Deuxièmement, l’ouvrage n’adopte pas de cadre théorique et conceptuel précis. Plusieurs notions (identité, multiculturalisme, mosaïque, nation, peuple, fédéralisme, multinationalisme, etc.) sont mobilisées au fil des chapitres, mais sans qu’on sache exactement à quelles fins précises. Ce flou conceptuel est notamment accentué lorsque LaSelva s’intéresse au fait de la diversité constitutive du Canada, plus précisément à cette « mosaïque ». Terme ambigu, généralement associé à la diversité ethnoculturelle, l’auteur l’emploie parfois pour mettre dans un même panier les revendications des peuples autochtones, des Québécois, des Acadiens, des Canadiens d’origine japonaise, etc. (p. 163-164). De même, LaSelva avance des conclusions qu’il ne démontre pas (du moins pas au sens fort du terme). Par exemple, il suggère que « la multinationalité est une orthodoxie canadienne aux fondements constitutionnels profonds » (p. 174).
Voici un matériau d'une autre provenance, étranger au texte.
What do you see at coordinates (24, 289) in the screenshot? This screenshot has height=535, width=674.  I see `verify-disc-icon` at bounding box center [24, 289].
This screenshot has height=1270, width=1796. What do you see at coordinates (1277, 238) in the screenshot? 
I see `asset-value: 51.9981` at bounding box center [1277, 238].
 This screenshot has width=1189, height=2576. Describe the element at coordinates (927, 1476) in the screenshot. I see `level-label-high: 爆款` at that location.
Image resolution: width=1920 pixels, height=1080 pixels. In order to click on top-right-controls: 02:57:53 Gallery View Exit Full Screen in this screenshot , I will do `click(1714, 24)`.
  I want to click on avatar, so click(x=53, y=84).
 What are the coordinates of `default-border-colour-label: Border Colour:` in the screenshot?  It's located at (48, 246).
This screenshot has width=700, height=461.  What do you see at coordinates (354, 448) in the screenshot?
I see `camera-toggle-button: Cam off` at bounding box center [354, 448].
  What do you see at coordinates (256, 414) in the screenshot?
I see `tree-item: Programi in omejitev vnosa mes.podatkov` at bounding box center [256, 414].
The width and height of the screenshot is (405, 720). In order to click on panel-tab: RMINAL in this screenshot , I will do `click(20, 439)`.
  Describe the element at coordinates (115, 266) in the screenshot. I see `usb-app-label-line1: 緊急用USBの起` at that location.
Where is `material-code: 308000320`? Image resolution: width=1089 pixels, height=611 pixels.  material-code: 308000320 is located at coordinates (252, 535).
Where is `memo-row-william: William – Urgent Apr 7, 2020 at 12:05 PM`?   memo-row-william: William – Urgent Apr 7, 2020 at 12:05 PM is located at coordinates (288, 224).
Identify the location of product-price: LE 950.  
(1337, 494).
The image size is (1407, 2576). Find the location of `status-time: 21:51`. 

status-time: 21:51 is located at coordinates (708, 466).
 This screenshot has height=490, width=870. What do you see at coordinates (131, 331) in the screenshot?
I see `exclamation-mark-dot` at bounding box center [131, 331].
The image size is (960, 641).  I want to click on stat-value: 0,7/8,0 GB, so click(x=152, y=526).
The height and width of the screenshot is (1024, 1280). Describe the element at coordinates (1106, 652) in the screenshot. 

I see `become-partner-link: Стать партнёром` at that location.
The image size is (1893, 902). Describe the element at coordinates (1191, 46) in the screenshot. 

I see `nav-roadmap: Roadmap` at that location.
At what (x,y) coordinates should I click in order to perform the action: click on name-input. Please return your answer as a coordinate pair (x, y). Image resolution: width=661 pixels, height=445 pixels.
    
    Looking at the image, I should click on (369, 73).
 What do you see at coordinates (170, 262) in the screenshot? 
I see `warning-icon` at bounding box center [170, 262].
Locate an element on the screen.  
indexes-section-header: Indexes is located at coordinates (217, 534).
Alors même que la vision plurinationale de l’esprit de Haida Gwaii est une critique forte du constitutionnalisme canadien et que LaSelva semble ultimement la préférer aux visions constitutionnelles de Trudeau et de Grant, on peine à saisir le sens profond de cette affirmation.

Troisièmement, il semble que la démarche montesquieuienne aurait commandé une démonstration empirique. Si LaSelva fait montre d’une connaissance hors pair des débats universitaires et de la doctrine constitutionnelle au Canada, aux États-Unis et au Royaume-Uni, il ne se préoccupe guère de valider empiriquement les tendances qu’il dégage de cette littérature. Il précise tout de même que « la visée constitutionnelle […] n’est jamais seulement ce qu’en disent les juges » (p. 209). Or, il aurait été pertinent d’observer, au moyen de données de sondage, par exemple, si les Canadiens ont une opinion différente des Américains sur x ou y, plutôt que de le tenir pour acquis.

De même, bien qu’on sente clairement la volonté Samuel V. LaSelva de prendre au sérieux les revendications des différents groupes minoritaires, notamment en ce qui concerne les enjeux de nature constitutionnelle, il mobilise une littérature quasi exclusivement anglophone. En outre, alors que les Québécois ont produit une littérature foisonnante sur la thématique du constitutionnalisme, moins de 6 % des références du livre proviennent d’auteurs qui évoluent dans la francosphère canadienne et on n’y trouve aucune source en langue française. Ce chiffre tombe à environ 3 % si l’on exclut les 16 références aux travaux et discours de Pierre Elliott Trudeau.